** Material to process **
···

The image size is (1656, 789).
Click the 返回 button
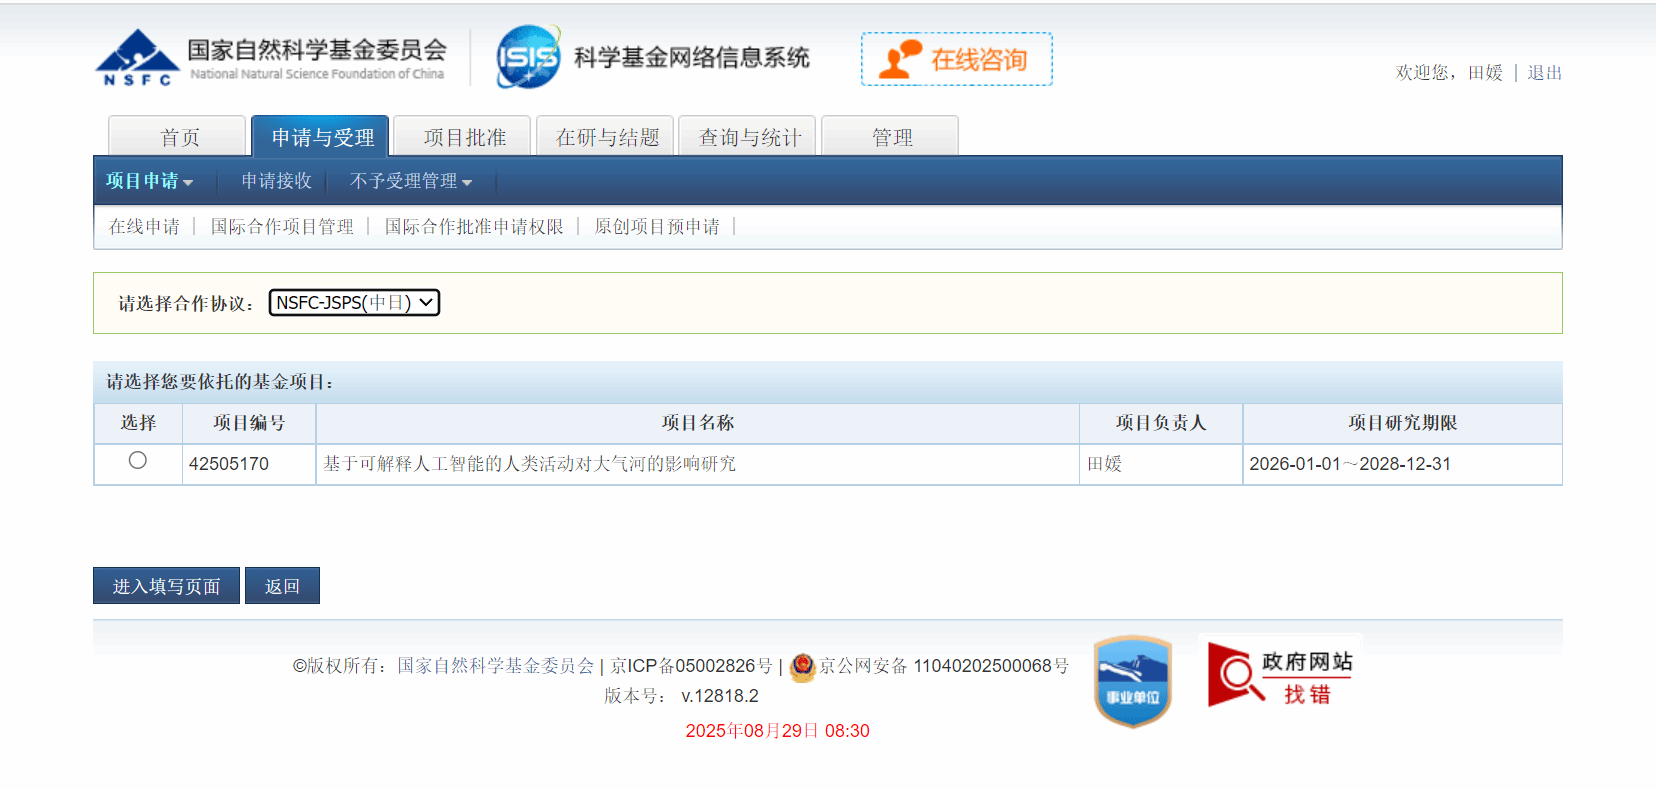(282, 586)
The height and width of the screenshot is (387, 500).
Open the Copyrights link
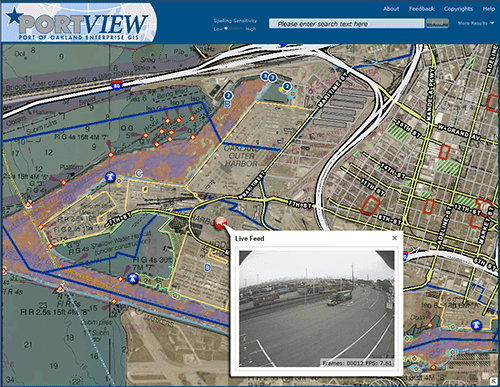[458, 9]
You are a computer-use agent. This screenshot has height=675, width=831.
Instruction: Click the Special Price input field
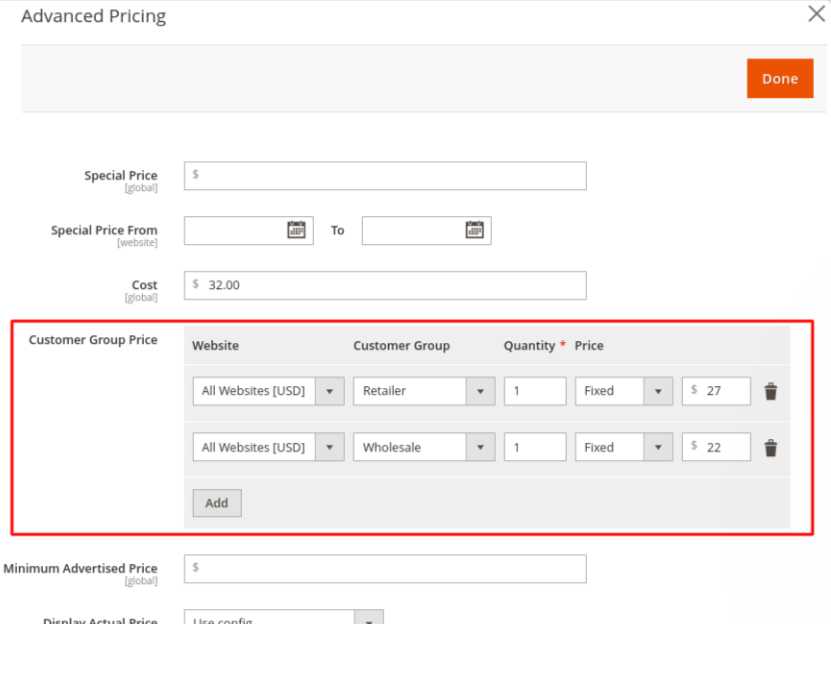tap(385, 175)
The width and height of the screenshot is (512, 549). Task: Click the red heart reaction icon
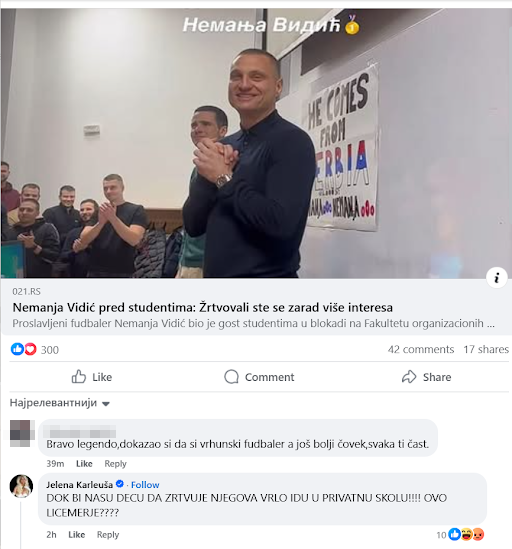click(30, 349)
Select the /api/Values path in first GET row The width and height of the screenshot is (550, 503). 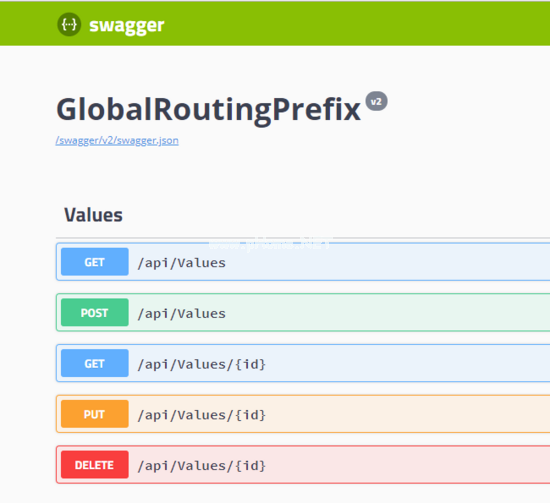click(182, 263)

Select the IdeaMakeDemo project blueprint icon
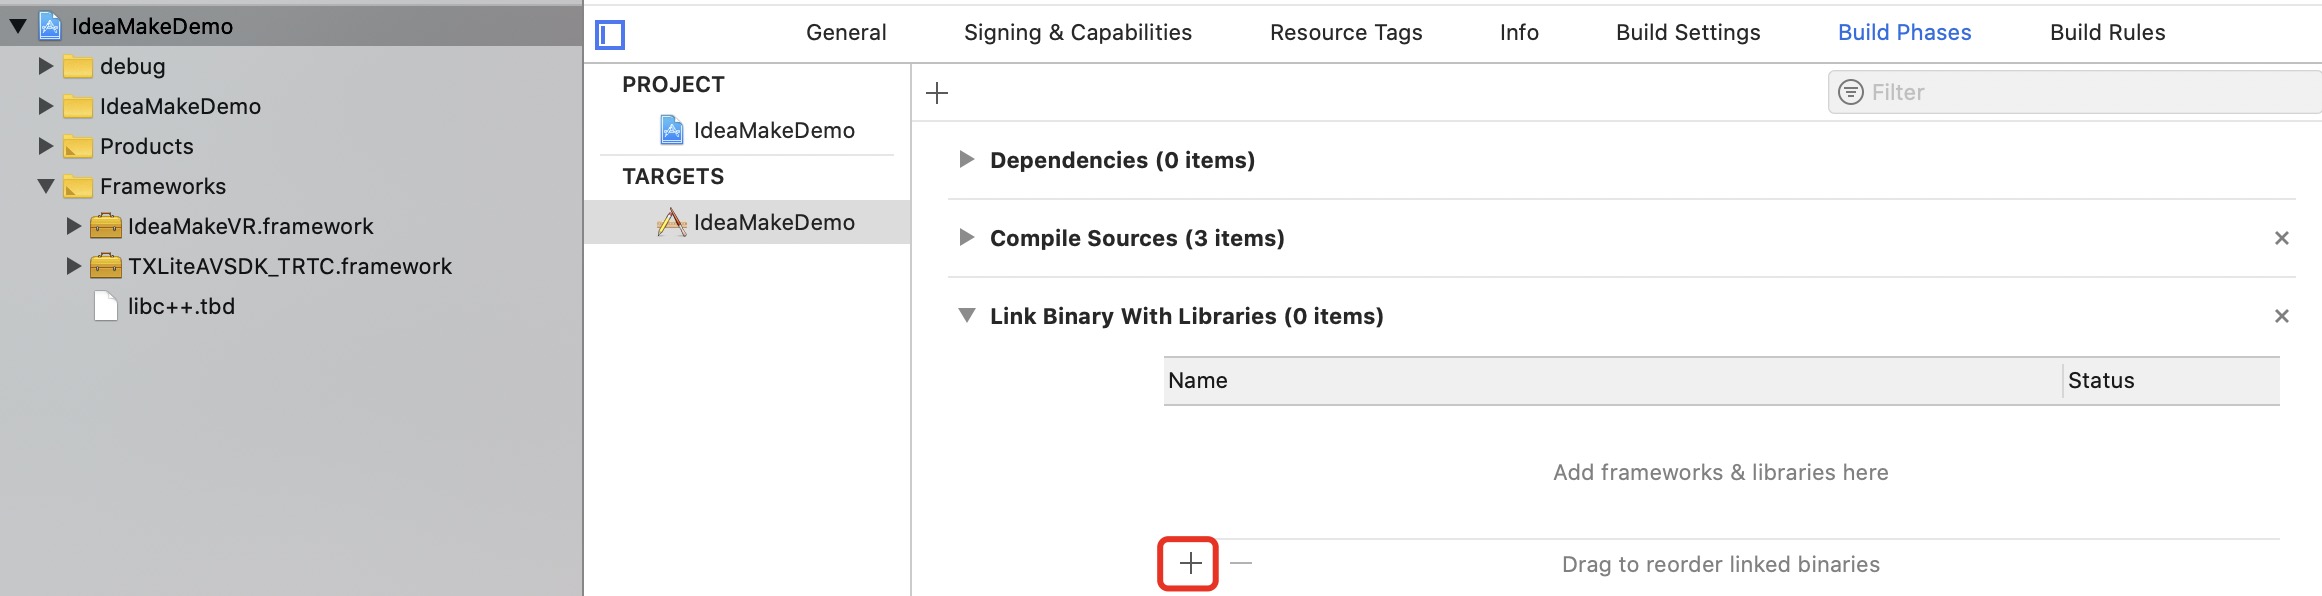672,130
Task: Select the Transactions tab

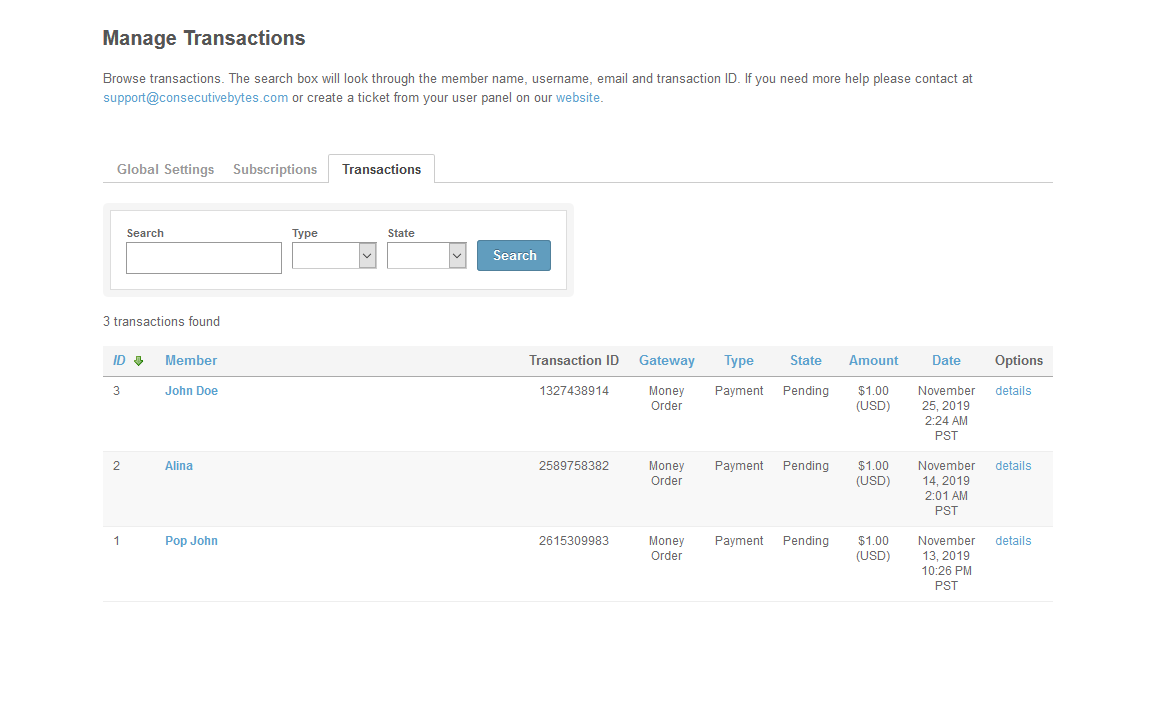Action: click(x=381, y=169)
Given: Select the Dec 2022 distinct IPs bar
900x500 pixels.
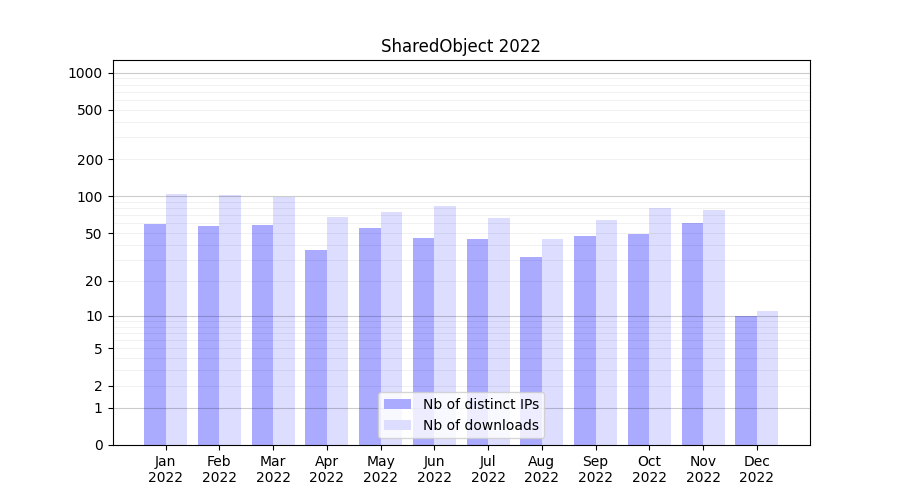Looking at the screenshot, I should (x=746, y=380).
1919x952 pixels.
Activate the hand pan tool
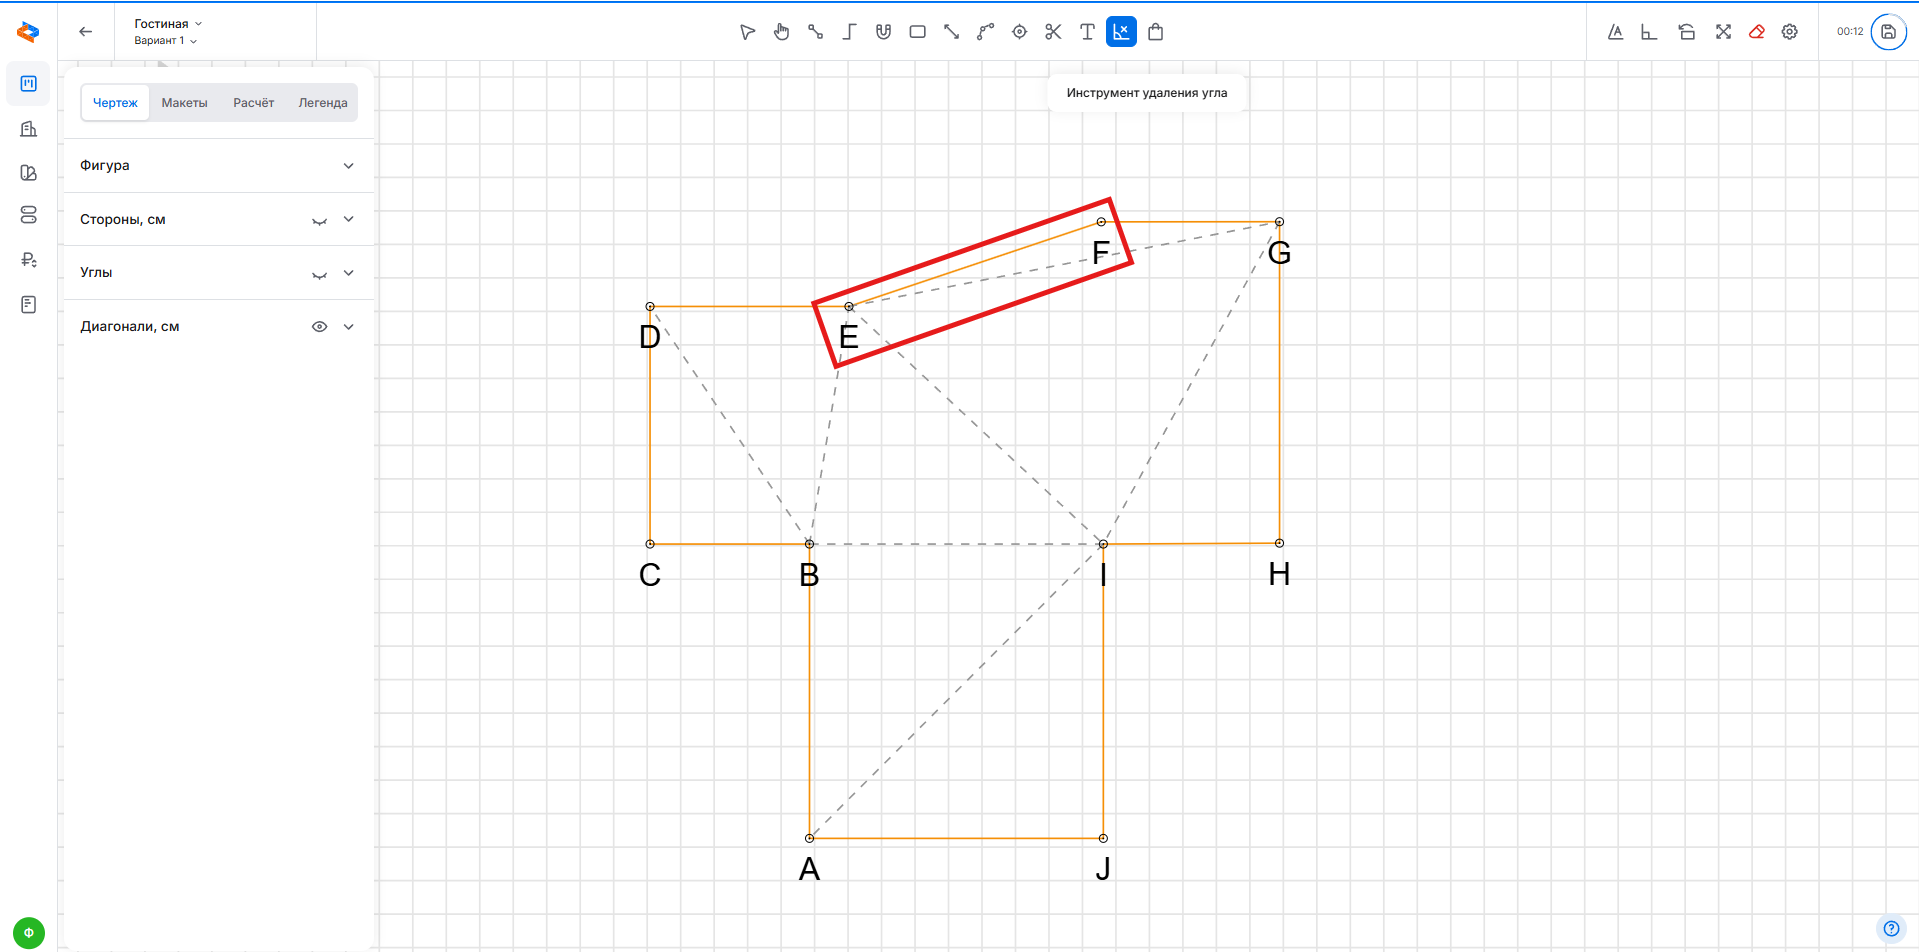point(781,32)
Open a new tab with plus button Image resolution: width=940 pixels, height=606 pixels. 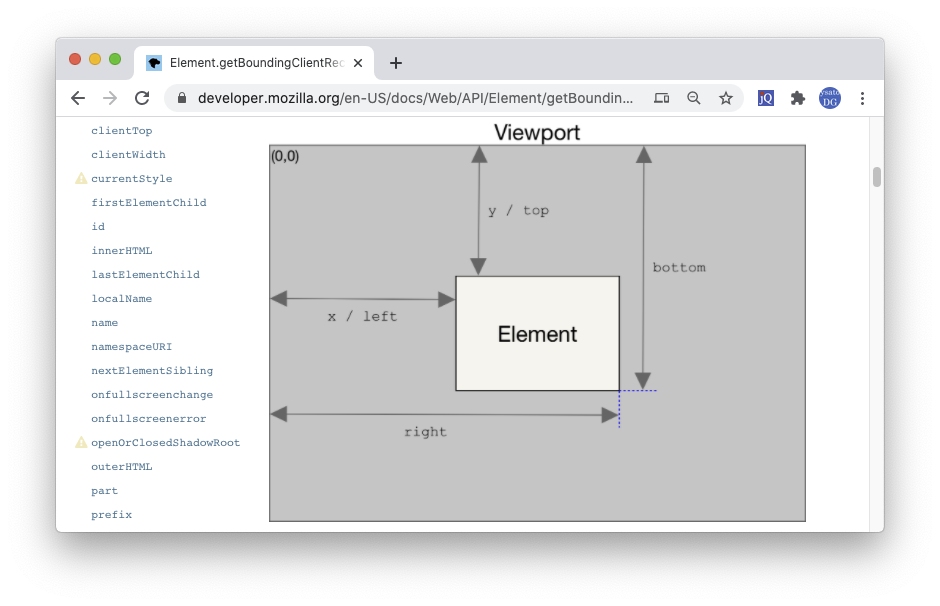click(396, 63)
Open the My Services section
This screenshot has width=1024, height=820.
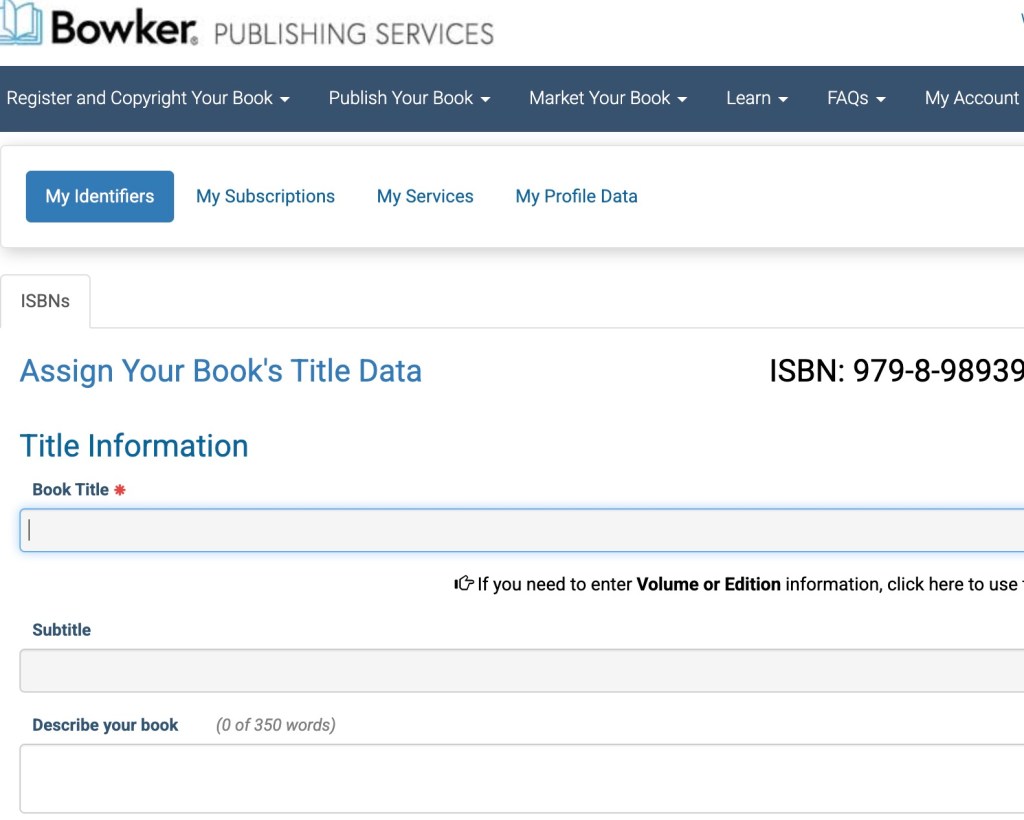click(425, 196)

···

** Action item **
Only the lines from the start of the records above through the line containing "You are a computer-use" should be returned, exactly and with both ends, please; the pictures stay out.

** Response **
The image size is (1656, 789).
Click the 返回 button
(282, 586)
The height and width of the screenshot is (387, 500).
Open the Copyrights link
[458, 9]
You are a computer-use agent. This screenshot has height=675, width=831.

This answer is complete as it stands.